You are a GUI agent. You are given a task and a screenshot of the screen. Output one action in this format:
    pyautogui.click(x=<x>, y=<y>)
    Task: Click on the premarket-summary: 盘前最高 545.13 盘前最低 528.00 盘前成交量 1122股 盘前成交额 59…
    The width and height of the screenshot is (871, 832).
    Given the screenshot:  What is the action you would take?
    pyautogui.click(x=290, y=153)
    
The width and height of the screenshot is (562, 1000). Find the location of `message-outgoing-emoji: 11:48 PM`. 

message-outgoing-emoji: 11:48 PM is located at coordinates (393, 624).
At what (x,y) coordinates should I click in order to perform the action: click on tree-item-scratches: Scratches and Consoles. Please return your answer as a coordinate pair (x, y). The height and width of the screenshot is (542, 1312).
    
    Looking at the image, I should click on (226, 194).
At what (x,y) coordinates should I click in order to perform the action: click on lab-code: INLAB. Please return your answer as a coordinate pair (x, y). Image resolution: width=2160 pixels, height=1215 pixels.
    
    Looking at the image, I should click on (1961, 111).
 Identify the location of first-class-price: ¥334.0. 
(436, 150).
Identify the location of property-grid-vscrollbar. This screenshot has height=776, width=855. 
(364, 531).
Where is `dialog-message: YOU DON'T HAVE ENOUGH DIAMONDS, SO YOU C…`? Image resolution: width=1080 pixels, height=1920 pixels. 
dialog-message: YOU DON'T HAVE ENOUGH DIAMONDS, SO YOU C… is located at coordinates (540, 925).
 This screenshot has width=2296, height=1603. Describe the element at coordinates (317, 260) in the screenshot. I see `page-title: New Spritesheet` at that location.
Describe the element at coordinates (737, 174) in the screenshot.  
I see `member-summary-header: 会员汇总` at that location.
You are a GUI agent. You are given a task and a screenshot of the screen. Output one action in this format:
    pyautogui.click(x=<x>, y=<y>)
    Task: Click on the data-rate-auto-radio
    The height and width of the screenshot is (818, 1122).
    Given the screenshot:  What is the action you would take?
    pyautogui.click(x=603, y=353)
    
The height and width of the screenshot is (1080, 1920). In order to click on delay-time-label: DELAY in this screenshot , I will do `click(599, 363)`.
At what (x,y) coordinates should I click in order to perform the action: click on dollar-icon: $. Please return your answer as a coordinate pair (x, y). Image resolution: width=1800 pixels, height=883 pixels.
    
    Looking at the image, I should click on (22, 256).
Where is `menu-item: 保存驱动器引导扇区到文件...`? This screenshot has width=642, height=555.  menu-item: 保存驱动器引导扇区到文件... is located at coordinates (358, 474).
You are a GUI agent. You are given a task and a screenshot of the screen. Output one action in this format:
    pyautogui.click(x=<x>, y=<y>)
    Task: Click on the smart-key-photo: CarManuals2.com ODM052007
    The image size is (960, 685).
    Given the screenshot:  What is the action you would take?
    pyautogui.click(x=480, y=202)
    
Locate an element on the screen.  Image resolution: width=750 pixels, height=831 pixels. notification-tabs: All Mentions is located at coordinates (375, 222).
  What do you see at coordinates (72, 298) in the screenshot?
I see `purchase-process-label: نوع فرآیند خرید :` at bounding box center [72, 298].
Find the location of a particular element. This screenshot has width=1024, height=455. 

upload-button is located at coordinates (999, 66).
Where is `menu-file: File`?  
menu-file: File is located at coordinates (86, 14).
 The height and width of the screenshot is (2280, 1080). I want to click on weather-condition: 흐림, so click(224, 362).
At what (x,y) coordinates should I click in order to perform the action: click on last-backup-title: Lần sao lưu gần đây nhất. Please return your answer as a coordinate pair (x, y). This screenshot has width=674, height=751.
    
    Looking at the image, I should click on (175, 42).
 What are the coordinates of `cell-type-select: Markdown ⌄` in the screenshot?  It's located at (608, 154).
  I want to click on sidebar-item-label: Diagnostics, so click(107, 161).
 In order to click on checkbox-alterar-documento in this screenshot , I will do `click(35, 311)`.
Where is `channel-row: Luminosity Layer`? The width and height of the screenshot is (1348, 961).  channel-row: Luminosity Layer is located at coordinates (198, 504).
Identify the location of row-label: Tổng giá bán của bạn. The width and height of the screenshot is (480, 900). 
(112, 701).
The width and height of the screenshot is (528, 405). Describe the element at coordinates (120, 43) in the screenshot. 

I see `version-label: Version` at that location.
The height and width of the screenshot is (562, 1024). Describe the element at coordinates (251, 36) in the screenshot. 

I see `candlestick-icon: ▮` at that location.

^^^^^^^^^^^^^^^^

### WHAT TO DO:
Switch "Identify the location of" to "Give the position of" everywhere in the lines above and change nothing else.

### RESULT:
You are a GUI agent. You are given a task and a screenshot of the screen. Output one action in this format:
    pyautogui.click(x=<x>, y=<y>)
    Task: Click on the premarket-summary: 盘前最高 545.13 盘前最低 528.00 盘前成交量 1122股 盘前成交额 59…
    The width and height of the screenshot is (871, 832).
    Given the screenshot:  What is the action you would take?
    pyautogui.click(x=290, y=153)
    
The width and height of the screenshot is (562, 1000). Find the location of `message-outgoing-emoji: 11:48 PM`. 

message-outgoing-emoji: 11:48 PM is located at coordinates (393, 624).
At what (x,y) coordinates should I click in order to perform the action: click on tree-item-scratches: Scratches and Consoles. Please return your answer as a coordinate pair (x, y). The height and width of the screenshot is (542, 1312).
    
    Looking at the image, I should click on (226, 194).
At what (x,y) coordinates should I click in order to perform the action: click on lab-code: INLAB. Please return your answer as a coordinate pair (x, y). Image resolution: width=2160 pixels, height=1215 pixels.
    
    Looking at the image, I should click on (1961, 111).
 Give the position of first-class-price: ¥334.0. 
(436, 150).
Give the position of property-grid-vscrollbar. This screenshot has height=776, width=855. 
(364, 531).
Where is `dialog-message: YOU DON'T HAVE ENOUGH DIAMONDS, SO YOU C…`? Image resolution: width=1080 pixels, height=1920 pixels. 
dialog-message: YOU DON'T HAVE ENOUGH DIAMONDS, SO YOU C… is located at coordinates (540, 925).
 This screenshot has width=2296, height=1603. Describe the element at coordinates (317, 260) in the screenshot. I see `page-title: New Spritesheet` at that location.
Describe the element at coordinates (737, 174) in the screenshot.  
I see `member-summary-header: 会员汇总` at that location.
You are a GUI agent. You are given a task and a screenshot of the screen. Output one action in this format:
    pyautogui.click(x=<x>, y=<y>)
    Task: Click on the data-rate-auto-radio
    The height and width of the screenshot is (818, 1122).
    Given the screenshot:  What is the action you would take?
    pyautogui.click(x=603, y=353)
    
The height and width of the screenshot is (1080, 1920). In order to click on delay-time-label: DELAY in this screenshot , I will do `click(599, 363)`.
At what (x,y) coordinates should I click in order to perform the action: click on dollar-icon: $. Please return your answer as a coordinate pair (x, y). Image resolution: width=1800 pixels, height=883 pixels.
    
    Looking at the image, I should click on (22, 256).
Where is `menu-item: 保存驱动器引导扇区到文件...`? This screenshot has width=642, height=555.  menu-item: 保存驱动器引导扇区到文件... is located at coordinates (358, 474).
You are a GUI agent. You are given a task and a screenshot of the screen. Output one action in this format:
    pyautogui.click(x=<x>, y=<y>)
    Task: Click on the smart-key-photo: CarManuals2.com ODM052007
    The image size is (960, 685).
    Given the screenshot:  What is the action you would take?
    pyautogui.click(x=480, y=202)
    
Locate an element on the screen.  Image resolution: width=750 pixels, height=831 pixels. notification-tabs: All Mentions is located at coordinates (375, 222).
  What do you see at coordinates (72, 298) in the screenshot?
I see `purchase-process-label: نوع فرآیند خرید :` at bounding box center [72, 298].
Find the location of a particular element. This screenshot has width=1024, height=455. 

upload-button is located at coordinates (999, 66).
Where is `menu-file: File`?  
menu-file: File is located at coordinates (86, 14).
 The height and width of the screenshot is (2280, 1080). I want to click on weather-condition: 흐림, so click(224, 362).
At what (x,y) coordinates should I click in order to perform the action: click on last-backup-title: Lần sao lưu gần đây nhất. Please return your answer as a coordinate pair (x, y). This screenshot has width=674, height=751.
    
    Looking at the image, I should click on (175, 42).
 What are the coordinates of `cell-type-select: Markdown ⌄` in the screenshot?  It's located at (608, 154).
  I want to click on sidebar-item-label: Diagnostics, so click(107, 161).
 In order to click on checkbox-alterar-documento in this screenshot , I will do `click(35, 311)`.
Where is `channel-row: Luminosity Layer`? The width and height of the screenshot is (1348, 961).  channel-row: Luminosity Layer is located at coordinates (198, 504).
Give the position of row-label: Tổng giá bán của bạn. The width and height of the screenshot is (480, 900). 
(112, 701).
The width and height of the screenshot is (528, 405). Describe the element at coordinates (120, 43) in the screenshot. 

I see `version-label: Version` at that location.
The height and width of the screenshot is (562, 1024). Describe the element at coordinates (251, 36) in the screenshot. 

I see `candlestick-icon: ▮` at that location.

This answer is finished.